On a personal level, binge drinking is clearly harsh on the human body and takes a heavy toll. As a nation, excess drinking cost taxpayers $223.5 billion from losses in productivity, health care, crime, and other expenses, according to a 2006 study.

So how do you know if your “moderate” drinking habits are becoming dangerously close to alcoholism? Miller shares a popular screening test, known by the acronym CAGE, to help you figure it out:

  1. Have you ever felt you needed to Cut down on your drinking?
  2. Have people Annoyed you by criticizing your drinking?
  3. Have you ever felt Guilty about drinking?
  4. Have you ever felt you needed a drink first thing in the morning (Eye-opener) to steady your nerves or to get rid of a hangover?

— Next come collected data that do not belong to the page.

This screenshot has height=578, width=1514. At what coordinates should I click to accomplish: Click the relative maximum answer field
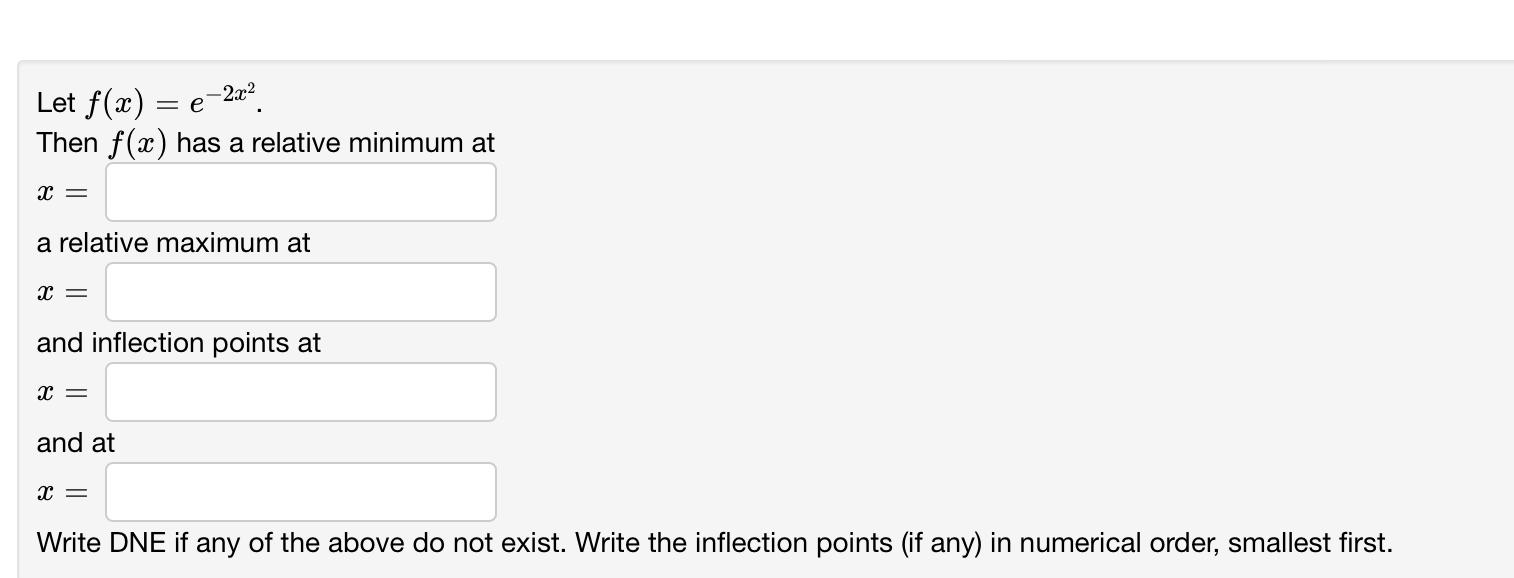click(300, 291)

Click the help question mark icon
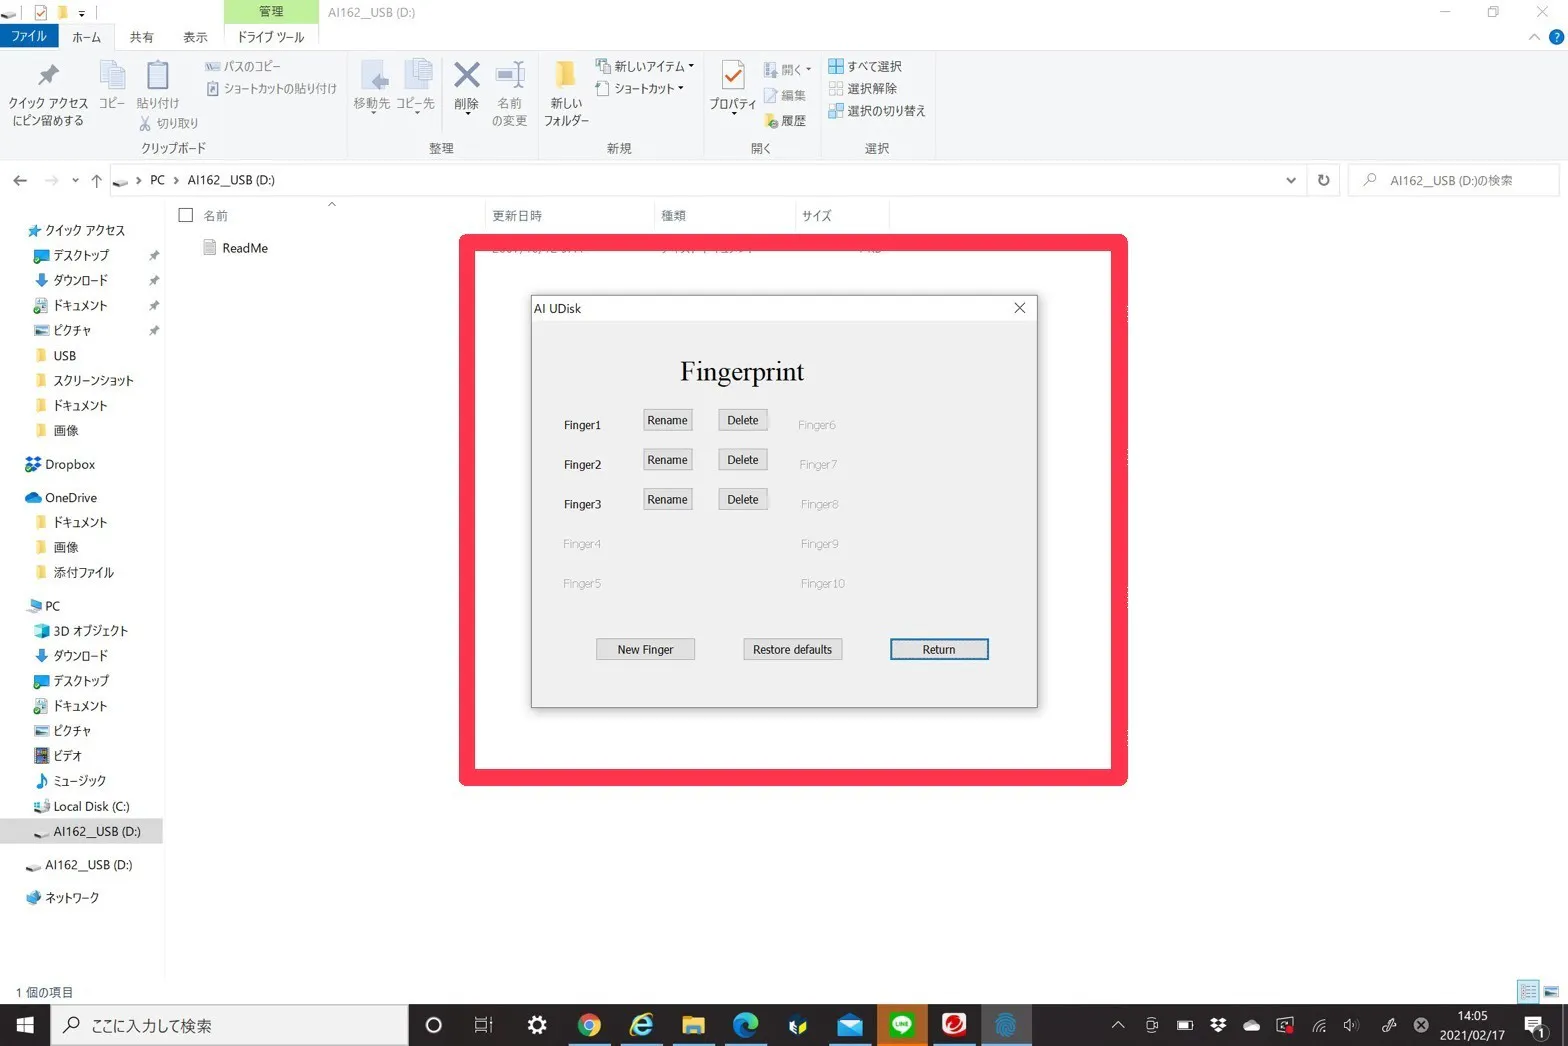[1555, 37]
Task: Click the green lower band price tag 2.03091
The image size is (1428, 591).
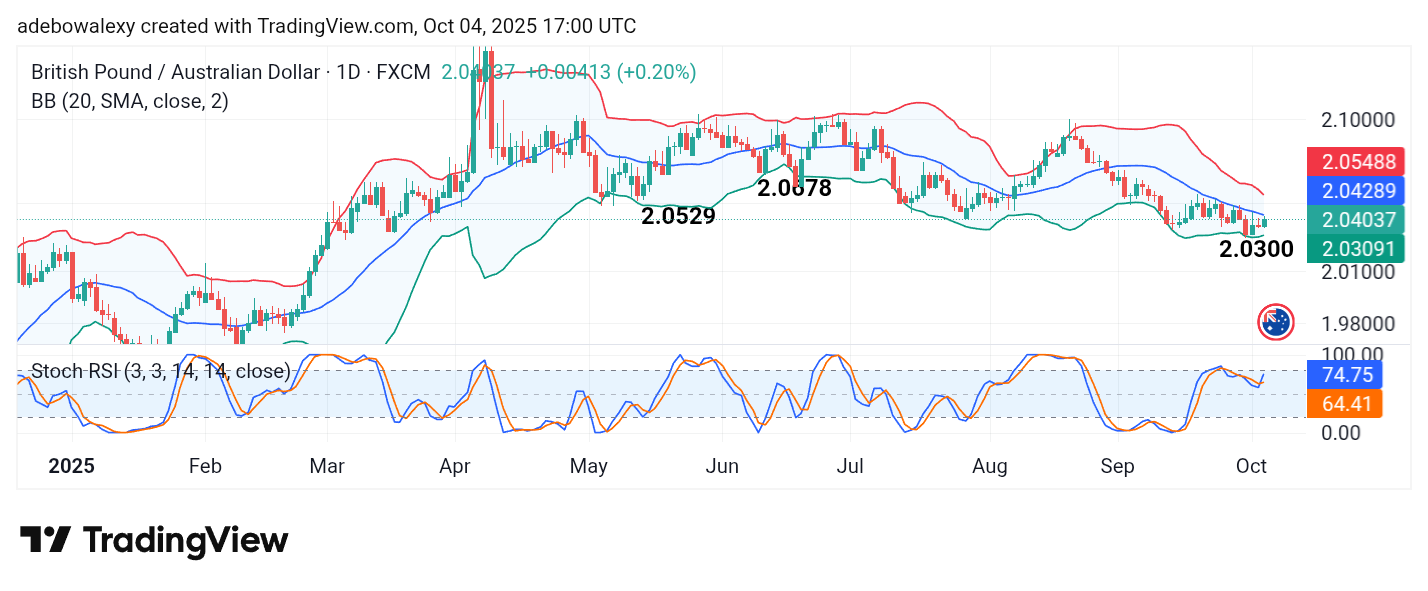Action: [x=1356, y=248]
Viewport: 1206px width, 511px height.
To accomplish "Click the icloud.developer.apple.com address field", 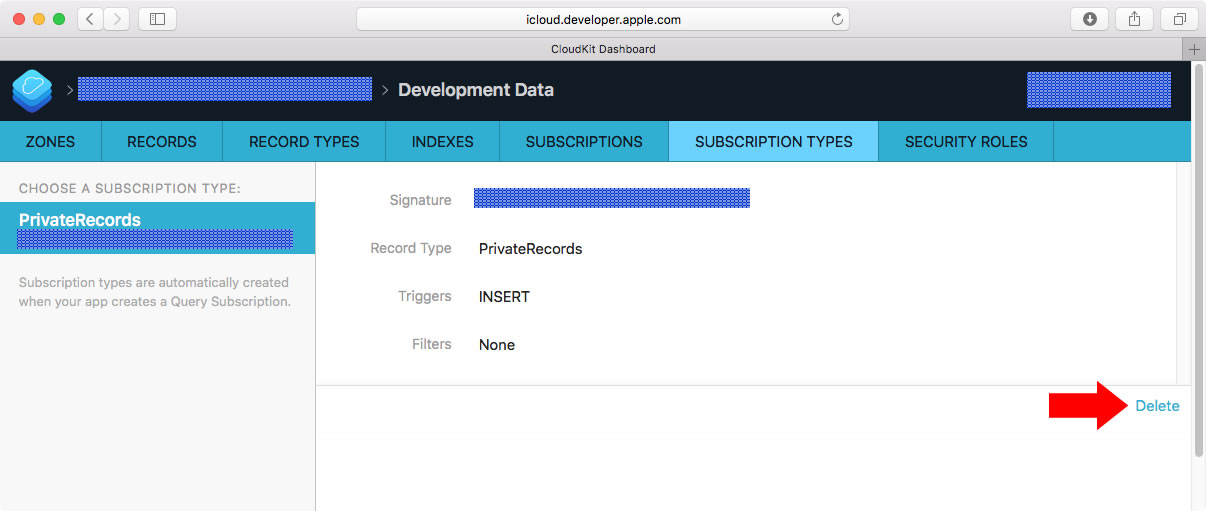I will (x=602, y=19).
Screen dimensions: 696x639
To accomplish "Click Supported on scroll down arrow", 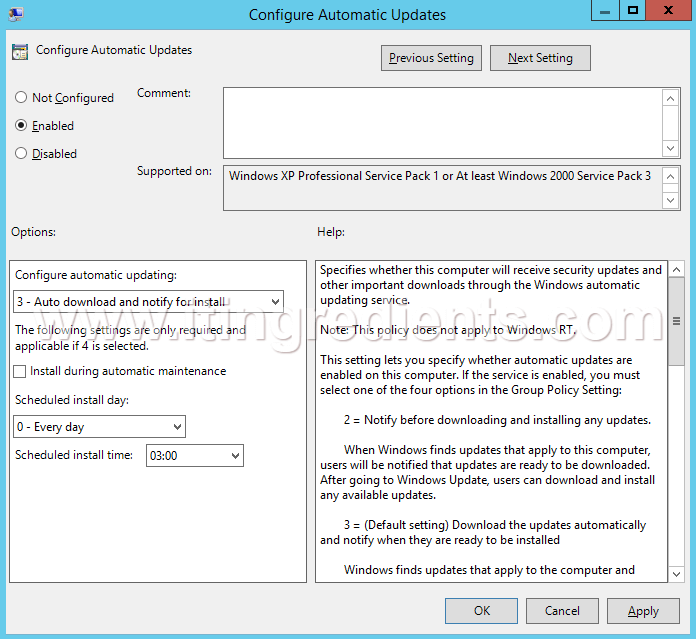I will pos(671,200).
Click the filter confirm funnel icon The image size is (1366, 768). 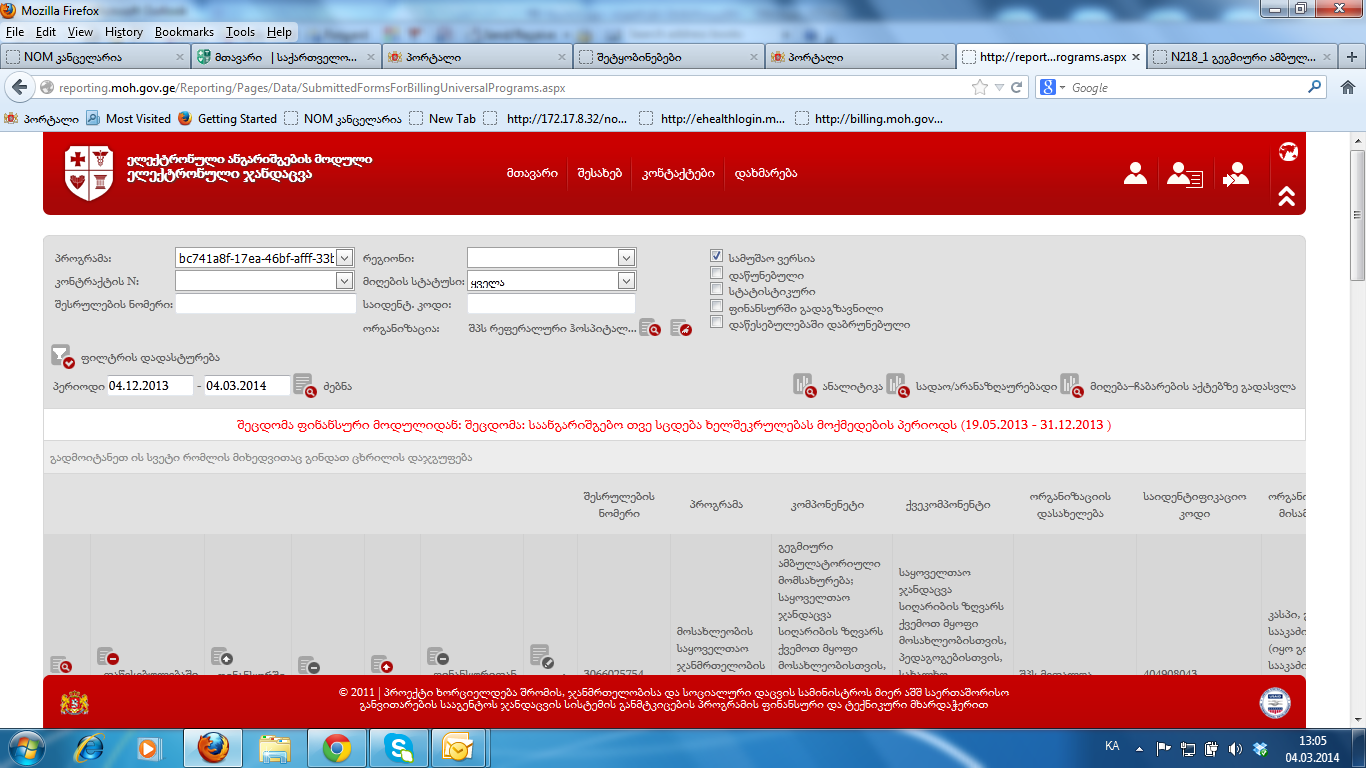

Saying yes to two or more of these merits a follow-up conversation with your doctor. Says Miller, “Answering yes doesn’t necessarily mean you are an alcoholic, but it highlights a need for some more information. A more in depth conversation about risks and amounts of drinking will provide a better picture of how to move forward.”

(More information on health and alcohol abuse can be found at:http://www.collegedrinkingprevention.gov/, http://www.nlm.nih.gov/medlineplus/healthtopics.html, and http://www.niaaa.nih.gov/)

Students who think they or a friend have a problem can visit their school’s student health center, where counseling and treatment are often available.

There are many resources for coping with problems with alcohol. But as the saying goes, prevention is better than cure. Keep in mind what is too much for one evening, an eye out for the CAGE symptoms, and you enjoy your summer.